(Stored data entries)

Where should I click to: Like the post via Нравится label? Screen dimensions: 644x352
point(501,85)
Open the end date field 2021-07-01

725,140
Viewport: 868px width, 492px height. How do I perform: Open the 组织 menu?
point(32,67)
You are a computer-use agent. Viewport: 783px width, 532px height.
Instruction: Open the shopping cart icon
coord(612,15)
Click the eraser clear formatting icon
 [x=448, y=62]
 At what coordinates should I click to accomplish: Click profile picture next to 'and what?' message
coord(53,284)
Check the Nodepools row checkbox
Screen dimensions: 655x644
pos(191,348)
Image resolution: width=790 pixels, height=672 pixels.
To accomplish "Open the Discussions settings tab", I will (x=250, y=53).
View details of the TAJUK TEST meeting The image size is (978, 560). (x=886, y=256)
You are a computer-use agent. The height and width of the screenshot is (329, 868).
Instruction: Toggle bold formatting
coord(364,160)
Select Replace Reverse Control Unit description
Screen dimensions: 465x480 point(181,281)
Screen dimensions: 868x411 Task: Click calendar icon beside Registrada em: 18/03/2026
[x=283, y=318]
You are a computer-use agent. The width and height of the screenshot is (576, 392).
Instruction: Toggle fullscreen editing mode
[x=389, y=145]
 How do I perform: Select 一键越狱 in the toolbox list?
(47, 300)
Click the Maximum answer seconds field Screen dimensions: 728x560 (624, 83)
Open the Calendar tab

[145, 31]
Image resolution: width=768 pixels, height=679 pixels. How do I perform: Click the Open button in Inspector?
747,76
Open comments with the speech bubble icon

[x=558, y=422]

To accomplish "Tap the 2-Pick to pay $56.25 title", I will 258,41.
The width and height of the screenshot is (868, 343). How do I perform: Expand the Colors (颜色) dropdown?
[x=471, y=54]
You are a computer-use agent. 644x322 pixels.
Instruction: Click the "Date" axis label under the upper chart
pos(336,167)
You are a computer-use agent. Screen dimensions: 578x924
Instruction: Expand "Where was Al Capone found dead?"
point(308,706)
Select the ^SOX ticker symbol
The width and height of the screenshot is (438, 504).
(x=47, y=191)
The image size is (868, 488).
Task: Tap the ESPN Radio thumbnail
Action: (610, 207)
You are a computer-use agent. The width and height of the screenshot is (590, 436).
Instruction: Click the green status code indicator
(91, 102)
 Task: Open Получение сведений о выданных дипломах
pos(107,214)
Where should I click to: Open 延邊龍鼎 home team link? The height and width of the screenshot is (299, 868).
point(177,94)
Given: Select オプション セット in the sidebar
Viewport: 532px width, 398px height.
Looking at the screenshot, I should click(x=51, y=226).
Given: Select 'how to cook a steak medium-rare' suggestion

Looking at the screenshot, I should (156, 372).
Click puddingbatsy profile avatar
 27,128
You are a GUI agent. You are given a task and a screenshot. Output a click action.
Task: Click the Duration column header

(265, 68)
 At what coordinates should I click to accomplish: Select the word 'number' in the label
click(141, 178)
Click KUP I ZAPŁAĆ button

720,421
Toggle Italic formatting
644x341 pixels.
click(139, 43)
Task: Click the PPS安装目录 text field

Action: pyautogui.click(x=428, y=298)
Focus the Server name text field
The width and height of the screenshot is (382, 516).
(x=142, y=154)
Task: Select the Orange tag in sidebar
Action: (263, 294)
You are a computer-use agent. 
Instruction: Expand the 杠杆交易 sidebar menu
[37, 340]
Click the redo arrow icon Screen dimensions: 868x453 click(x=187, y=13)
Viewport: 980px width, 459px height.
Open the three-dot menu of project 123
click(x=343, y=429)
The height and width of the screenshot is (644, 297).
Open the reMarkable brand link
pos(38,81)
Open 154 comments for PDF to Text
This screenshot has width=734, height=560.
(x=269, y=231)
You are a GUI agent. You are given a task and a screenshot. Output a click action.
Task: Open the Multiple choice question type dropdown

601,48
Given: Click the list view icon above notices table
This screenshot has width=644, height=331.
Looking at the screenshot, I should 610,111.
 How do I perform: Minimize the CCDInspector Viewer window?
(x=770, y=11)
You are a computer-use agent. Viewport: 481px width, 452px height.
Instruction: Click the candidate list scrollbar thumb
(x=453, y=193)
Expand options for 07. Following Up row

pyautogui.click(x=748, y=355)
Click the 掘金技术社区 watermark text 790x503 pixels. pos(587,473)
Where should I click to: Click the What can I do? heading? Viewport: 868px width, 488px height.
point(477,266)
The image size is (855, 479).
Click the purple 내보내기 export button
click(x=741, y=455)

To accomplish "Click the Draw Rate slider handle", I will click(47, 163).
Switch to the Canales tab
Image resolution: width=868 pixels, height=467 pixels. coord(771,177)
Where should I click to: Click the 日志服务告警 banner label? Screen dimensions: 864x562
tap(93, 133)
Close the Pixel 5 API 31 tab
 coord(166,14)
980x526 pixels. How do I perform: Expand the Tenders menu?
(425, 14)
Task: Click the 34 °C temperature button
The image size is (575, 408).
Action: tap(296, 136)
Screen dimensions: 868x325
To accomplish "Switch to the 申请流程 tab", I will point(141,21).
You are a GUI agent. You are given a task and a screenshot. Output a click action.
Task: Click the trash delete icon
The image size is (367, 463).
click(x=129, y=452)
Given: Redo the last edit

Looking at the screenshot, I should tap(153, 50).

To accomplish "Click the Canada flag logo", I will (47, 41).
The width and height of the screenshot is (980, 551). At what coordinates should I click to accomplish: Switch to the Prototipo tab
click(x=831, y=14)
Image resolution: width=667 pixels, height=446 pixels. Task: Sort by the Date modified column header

■ **Task brief**
Every line in the records above that contains the word "agent" is to be copied out.

■ **Finished task**
You are a computer-use agent. Viewport: 783px width, 532px height.
You are a computer-use agent. The height and width of the screenshot is (329, 868).
You are a computer-use agent. The width and height of the screenshot is (576, 392).
You are a computer-use agent. 644x322 pixels.
You are a computer-use agent. Screen dimensions: 578x924
You are a computer-use agent. The width and height of the screenshot is (590, 436).
You are a GUI agent. You are given a task and a screenshot. Output a click action.
You are a computer-use agent. 
You are a GUI agent. You are given a task and a screenshot. Output a click action.
You are a computer-use agent. Viewport: 481px width, 452px height.
You are a GUI agent. You are given a task and a screenshot. Output a click action.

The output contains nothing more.